How big is too big?

Short-term memory capacity in humans has long been cited at 7±2 “things,” with later research being more pessimistic about our ability to juggle. For software developers, this becomes a constraint worth applying to our code, since what matters for the maintainability of the code is a human’s ability to understand it. Computers, of course, don’t care, hence polyfills, Babel, minifiers, compilers, and interpreters.

Smaller is better with the “things” we’re juggling, especially since we’ll want margin left over for developers to have mental slots to consider details from elsewhere in our program, too. Short-term memory capacity, even for very sharp developers, is finite.

How do we break up a large method?

  • Conceptual level: Problems often come in layers as we break these down. The topology of your methods should mirror the layers in your problem such that no method should need to deal with the problem at multiple conceptual layers.
  • Let header comments guide you: These suggest themselves as helper methods, often naming themselves as well.
  • Limit the depth of nesting: Nesting in the code bodies is often a concrete hint that you’re intermixing conceptual levels.

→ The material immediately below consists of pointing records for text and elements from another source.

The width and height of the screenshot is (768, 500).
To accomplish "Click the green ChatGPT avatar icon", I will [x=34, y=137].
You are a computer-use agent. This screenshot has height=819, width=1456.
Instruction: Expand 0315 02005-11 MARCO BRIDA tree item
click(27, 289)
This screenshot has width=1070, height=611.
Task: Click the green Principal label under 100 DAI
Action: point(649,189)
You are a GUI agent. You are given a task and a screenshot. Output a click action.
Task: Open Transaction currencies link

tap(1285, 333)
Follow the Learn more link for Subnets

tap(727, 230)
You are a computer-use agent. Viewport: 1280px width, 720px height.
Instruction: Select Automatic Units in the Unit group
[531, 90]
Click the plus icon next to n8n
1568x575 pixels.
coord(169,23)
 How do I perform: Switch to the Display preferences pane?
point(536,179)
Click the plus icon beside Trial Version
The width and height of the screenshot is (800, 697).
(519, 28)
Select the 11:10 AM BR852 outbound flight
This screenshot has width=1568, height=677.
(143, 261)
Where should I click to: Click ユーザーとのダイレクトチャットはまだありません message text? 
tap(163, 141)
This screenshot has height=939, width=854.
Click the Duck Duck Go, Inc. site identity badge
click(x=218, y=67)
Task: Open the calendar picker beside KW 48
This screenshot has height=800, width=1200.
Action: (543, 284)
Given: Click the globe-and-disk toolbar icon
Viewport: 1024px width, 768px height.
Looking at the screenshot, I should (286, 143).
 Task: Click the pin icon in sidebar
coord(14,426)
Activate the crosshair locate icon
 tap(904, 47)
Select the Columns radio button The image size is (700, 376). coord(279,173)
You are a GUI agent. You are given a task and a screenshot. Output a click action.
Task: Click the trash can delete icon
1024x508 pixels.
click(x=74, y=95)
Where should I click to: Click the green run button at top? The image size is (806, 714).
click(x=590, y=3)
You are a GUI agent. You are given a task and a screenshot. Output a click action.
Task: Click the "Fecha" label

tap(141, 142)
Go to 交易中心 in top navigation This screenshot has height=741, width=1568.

We often think of modular decomposition (breaking our problem down into smaller and smaller subproblems until the code is obvious) as something we do during the creative process of solving novel problems–and it is. But what we often miss is when there are subproblems already broken down, staring us in the face. A web controller method body which parses a request, dispatches appropriate behavior, implements those various behaviors, and interfaces with the storage layer and external dependencies would clearly be doing too much.